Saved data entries
##########

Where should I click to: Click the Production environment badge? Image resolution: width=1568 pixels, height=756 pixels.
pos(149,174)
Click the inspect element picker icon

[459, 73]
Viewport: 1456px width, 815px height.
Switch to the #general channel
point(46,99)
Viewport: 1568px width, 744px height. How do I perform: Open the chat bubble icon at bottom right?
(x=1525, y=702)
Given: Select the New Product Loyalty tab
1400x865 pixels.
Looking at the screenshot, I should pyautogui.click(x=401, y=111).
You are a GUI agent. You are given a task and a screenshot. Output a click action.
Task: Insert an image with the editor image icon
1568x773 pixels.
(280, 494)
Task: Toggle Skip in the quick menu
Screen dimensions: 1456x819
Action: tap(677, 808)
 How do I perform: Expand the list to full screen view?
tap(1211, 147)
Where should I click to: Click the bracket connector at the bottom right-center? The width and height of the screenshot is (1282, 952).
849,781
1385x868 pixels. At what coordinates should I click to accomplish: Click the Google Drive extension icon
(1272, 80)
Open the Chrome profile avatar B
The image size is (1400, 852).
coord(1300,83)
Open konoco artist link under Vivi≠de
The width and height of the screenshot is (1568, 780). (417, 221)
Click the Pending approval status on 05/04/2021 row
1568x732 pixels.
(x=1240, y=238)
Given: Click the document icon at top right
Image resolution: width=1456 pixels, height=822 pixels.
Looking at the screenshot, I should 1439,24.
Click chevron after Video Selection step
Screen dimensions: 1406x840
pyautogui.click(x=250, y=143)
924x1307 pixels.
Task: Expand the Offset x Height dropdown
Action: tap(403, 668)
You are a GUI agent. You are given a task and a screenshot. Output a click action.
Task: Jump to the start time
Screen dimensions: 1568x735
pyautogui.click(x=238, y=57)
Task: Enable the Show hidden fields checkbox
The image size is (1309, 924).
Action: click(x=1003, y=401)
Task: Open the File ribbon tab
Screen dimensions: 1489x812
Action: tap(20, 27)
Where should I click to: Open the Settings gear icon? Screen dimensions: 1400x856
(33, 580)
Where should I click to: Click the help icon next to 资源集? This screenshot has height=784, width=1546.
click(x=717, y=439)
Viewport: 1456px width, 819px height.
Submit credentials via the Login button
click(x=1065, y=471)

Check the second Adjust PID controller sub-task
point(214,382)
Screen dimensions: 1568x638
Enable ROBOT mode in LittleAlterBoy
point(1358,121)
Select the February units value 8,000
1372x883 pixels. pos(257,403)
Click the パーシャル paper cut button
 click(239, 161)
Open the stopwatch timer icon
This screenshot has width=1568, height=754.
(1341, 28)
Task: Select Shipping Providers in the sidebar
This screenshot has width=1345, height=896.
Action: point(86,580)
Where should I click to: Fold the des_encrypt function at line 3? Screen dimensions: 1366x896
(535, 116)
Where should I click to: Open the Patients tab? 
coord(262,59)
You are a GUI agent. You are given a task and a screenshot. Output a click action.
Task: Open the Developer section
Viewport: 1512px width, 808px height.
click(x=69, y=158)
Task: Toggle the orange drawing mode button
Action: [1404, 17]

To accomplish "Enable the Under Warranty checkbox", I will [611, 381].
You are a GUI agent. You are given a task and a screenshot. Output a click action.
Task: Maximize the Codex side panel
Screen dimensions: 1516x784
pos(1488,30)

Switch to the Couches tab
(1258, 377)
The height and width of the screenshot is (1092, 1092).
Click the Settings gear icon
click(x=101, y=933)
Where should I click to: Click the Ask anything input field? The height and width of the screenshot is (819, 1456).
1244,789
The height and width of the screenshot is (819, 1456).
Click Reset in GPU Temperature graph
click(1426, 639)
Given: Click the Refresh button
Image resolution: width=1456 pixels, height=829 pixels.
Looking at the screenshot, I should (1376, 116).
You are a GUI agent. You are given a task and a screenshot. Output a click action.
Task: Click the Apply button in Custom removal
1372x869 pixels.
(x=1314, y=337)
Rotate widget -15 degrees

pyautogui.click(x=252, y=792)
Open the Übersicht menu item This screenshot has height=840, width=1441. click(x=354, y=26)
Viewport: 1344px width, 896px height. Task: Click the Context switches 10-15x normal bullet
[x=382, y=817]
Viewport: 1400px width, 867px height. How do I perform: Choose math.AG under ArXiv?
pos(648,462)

##########

(Exercise aim):
Only the lines containing the string "menu" are needed; pull them out of the records.

(Result of this exercise):
Task: Toggle Skip in the quick menu
Open the Übersicht menu item This screenshot has height=840, width=1441. click(x=354, y=26)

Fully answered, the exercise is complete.